É impossível citar os melhores jogadores que atuam no basquete brasileiro há pelo menos 10 anos sem falar o nome Shamell Jermaine Stallworth. O norte-americano de 38 anos, nascido em Fresno, é nada menos do que o maior cestinha da história do NBB, com 6.693 pontos marcados até hoje, 763 a mais do que o segundo na lista – Marquinhos, do Flamengo.
Shamell e Marquinhos estarão frente a frente nesta terça-feira, às 20h (Brasília), com transmissão da ESPN e WatchESPN, no duelo Flamengo x Mogi, na Arena Carioca 1.
Mas mesmo com todos os elogios de performance individual que possa receber, Shamell não tem como foco os recordes. “Meu foco é ser campeão do NBB”, disse o norte-americano, ao ESPN.com.br. Em 2017-18, a oportunidade bateu na trave, já que ele foi vice com Mogi na final diante do Paulistano.
Em conversa com o ESPN.com.br, Shamell falou sobre sua carreira, como surgiu o convite para jogar no Brasil e sua mania por pares de tênis.
Qual o objetivo do Mogi neste NBB?
Esse ano no NBB a gente mudou bastante a equipe, mas a gente sabe a qualidade que tem. Acho que a gente pode chegar longe, mas o campeonato é longo, depende da saúde dos jogadores, de encaixar o individual e coletivo dos jogadores.
Como você se sente sendo o maior cestinha da história do NBB?
Ser o maior cestinha da história do NBB é algo legal, mas nunca é meu foco. Meu foco é ser campeão do NBB. Depois da final do ano passado a gente sentiu um pouco como que é. Somar recordes é bem legal, mas eu tenho certeza que no futuro alguém vai quebrar.
Você já pensa em se aposentar?
Chegando mais perto dos 40 anos, tudo depende do corpo. Vou jogar até o corpo falar que não dá mais ou se eu conseguir alguma coisa fora do basquete ou no basquete, se receber uma proposta legal.

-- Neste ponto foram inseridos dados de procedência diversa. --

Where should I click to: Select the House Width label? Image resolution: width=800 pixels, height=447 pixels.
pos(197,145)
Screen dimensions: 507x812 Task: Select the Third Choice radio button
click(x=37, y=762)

Mas por enquanto, vamos ver o que o corpo vai sentir.
Como foi sua infância nos Estados Unidos?
Minha infância foi legal, várias mudanças, nós moramos em vários lugares. Eu comecei a jogar basquete muito tarde, fazia atletismo, jogava futebol americano por causa dos meus tios, da minha família. Nós éramos em cinco irmãos, brigávamos. Sendo o mais velho, eu tentei ser mais o homem da casa, o mais responsável.
Você conviveu com jogadores que atuaram na NBA?

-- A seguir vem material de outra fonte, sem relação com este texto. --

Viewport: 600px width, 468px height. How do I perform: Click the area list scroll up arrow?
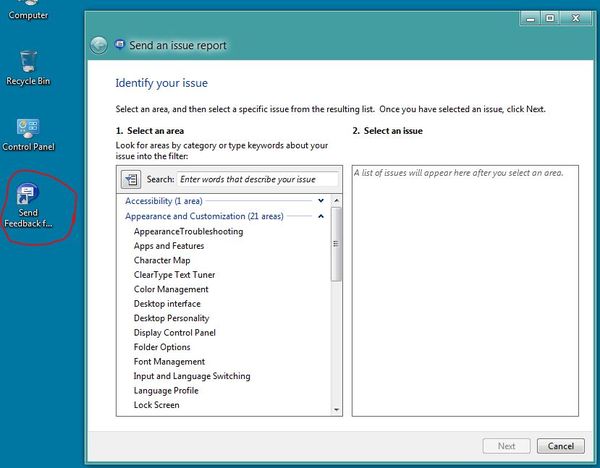[x=337, y=201]
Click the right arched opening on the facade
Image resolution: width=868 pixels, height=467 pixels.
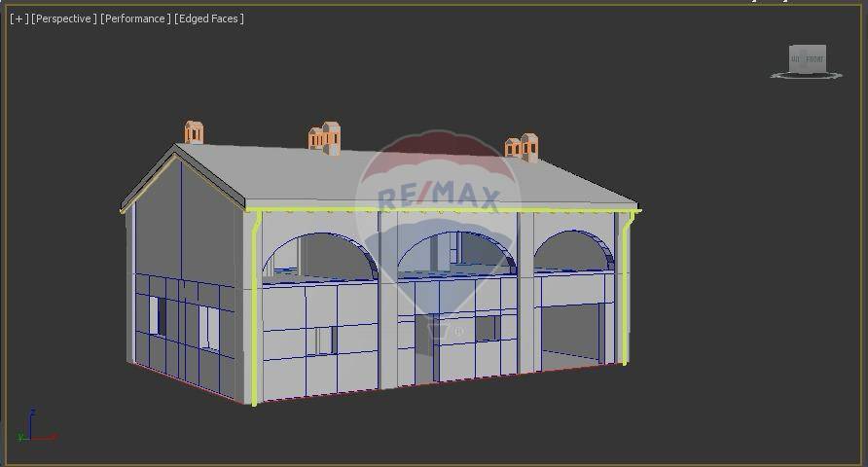pos(572,252)
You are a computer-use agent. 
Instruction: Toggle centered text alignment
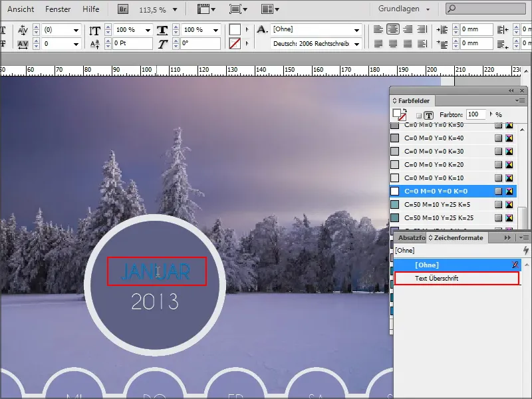394,29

Eu conheço vários jogadores que jogaram na NBA, não sou de ficar falando muito. Uma das coisas mais legais foi quando conheci Kobe Bryant, conheci Michael Jordan quando era mais novo, conheci o Shaq, Steve Francis, Yao Ming. Conheci eles pessoalmente.
Acha que tinha condições de jogar na NBA?
Quando eu era mais novo, fiz ‘tryouts’, recebi convites para treinamento. Mas a questão era física. Eu era magrinho, alto. Mas meu corpo começou a crescer tarde. Eu era bom jogador, inteligente, mas meu corpo e físico...era muito difícil. Na época tinham vários jogadores muito bons, comecei a jogar basquete tarde. Eu tentei, não deu certo, mas faz parte.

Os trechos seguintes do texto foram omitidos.